No, the best (and also most likely) outcome is you using a VPN and nothing happens, like 99.9% of pirates out there.
>Literally nothing happened.
Isn't there a lawsuit in the works?
If you have to do a thing that obscures your act it doesn’t change the fact that there are rules for me and not them. We know for a fact they did it. Did their ISP threaten them? Did they get their internet service shut off?
Edit: they already won their first case in June against authors. I am very curious to see how that lawsuit goes. Obviously we don’t know the results yet but I would be incredibly surprised to see them lose and/or have to “undo” the training. That’s a difficult world to imagine, especially under the current US admin. Smart money is the damage is done and they’ll find some new way to be awful or otherwise break rules we can’t.
>If you have to do a thing that obscures your act it doesn’t change the fact that there are rules for me and not them. We know for a fact they did it. Did their ISP threaten them? Did they get their internet service shut off?
Is there any indication they didn't use a VPN? If they did use a VPN, how is it "there are rules for me and not them", given that anyone can also use VPN to pirate with impunity?
> Literally nothing happened.
The true wealthy live by an entirely different set of rules than the rest of us, especially when they are willing to prostrate themselves to the US President.
This has always been true to some degree, but is both more true than ever (there used to be some limits based on accepted decorum) plus they just dont even try to hide it anymore.
I think the not hiding it part is what’s starting to stick in my craw. We all knew it was happening on some level, but we felt that there were at least some boundaries somewhere out there even if they were further than ours. Now it just feels like the federal government basically doesn’t exist and companies can do whatever they want to us.
Surprised pikachu face
Of course they can. Why wouldn't you assume this to be the case?
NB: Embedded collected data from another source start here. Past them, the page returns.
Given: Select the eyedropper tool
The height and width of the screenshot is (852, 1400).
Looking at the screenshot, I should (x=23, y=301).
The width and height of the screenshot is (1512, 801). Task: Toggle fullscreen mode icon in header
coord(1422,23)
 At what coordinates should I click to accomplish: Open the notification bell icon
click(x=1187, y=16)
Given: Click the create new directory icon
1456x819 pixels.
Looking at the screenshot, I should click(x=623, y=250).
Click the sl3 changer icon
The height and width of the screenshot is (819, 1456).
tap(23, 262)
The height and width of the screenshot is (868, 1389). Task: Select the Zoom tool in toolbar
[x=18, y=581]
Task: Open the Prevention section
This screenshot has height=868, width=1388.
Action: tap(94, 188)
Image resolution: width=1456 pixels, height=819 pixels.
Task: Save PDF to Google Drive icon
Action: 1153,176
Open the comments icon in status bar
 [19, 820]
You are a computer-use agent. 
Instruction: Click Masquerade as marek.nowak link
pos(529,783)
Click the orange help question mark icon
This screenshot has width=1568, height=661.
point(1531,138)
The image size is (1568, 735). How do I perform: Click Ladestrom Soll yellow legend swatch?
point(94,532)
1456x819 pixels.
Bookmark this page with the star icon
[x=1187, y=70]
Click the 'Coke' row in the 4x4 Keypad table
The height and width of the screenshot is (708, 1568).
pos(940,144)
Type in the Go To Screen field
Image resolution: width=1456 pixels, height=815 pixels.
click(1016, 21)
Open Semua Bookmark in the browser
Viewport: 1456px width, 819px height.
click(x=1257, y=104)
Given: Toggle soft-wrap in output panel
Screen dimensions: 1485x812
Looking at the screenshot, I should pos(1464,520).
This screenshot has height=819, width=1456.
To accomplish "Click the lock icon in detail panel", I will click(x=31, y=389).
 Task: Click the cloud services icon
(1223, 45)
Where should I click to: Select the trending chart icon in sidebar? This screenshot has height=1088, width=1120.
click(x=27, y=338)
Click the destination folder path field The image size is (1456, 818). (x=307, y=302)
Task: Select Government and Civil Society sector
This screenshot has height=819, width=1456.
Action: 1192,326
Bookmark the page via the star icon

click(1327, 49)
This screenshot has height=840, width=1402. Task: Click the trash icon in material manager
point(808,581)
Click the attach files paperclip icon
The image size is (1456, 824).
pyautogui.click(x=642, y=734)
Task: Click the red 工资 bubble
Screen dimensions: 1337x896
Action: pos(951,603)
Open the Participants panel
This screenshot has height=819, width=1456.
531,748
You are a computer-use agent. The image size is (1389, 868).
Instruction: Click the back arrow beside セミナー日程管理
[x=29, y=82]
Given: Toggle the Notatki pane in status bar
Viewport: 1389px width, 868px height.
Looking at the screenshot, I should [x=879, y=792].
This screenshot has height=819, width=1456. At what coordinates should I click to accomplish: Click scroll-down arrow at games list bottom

if anybody believes that Facebook would allow people to send a totally encrypted message to somebody, they're out of their mind. they're pretty much in bed with law enforcement at this point. I mean I don't know how many people have been killed in Saudi Arabia this year for writing Facebook messages to each other that were against what the government wanted but it's probably a large number.
This reads like another low effort conspiratorial comment.
WhatsApp has been reverse engineered extensively, they worked with Moxie's team to implement the same protocol as Signal, and you can freely inspect the client binaries yourself!
If you're confident this is the case, you should provide a comment with actual technical substance backing your claims.
This should surprise nobody. Do you really think that the intelligence agencies of the US etc would allow mainstream E2E encryption? Please stop being so naive
yes, this is a very known fact that it is not E2EE but Client2Server Encrypted. Otherwise your message history wouldn't work.
Might be a rookie question. But exactly why would chat history not work?
It would, just not on new devices without moving keys via already-trusted device. This is what WhatsApp presumably does
This is a total misunderstanding of how E2EE works.
I need to either enter my password or let the app access my iCloud Keychain to let it derive the backup encryption key.
It's also well known that they worked with the Moxie's team to implement the same E2EE protocol as Signal. So messages are E2EE as well.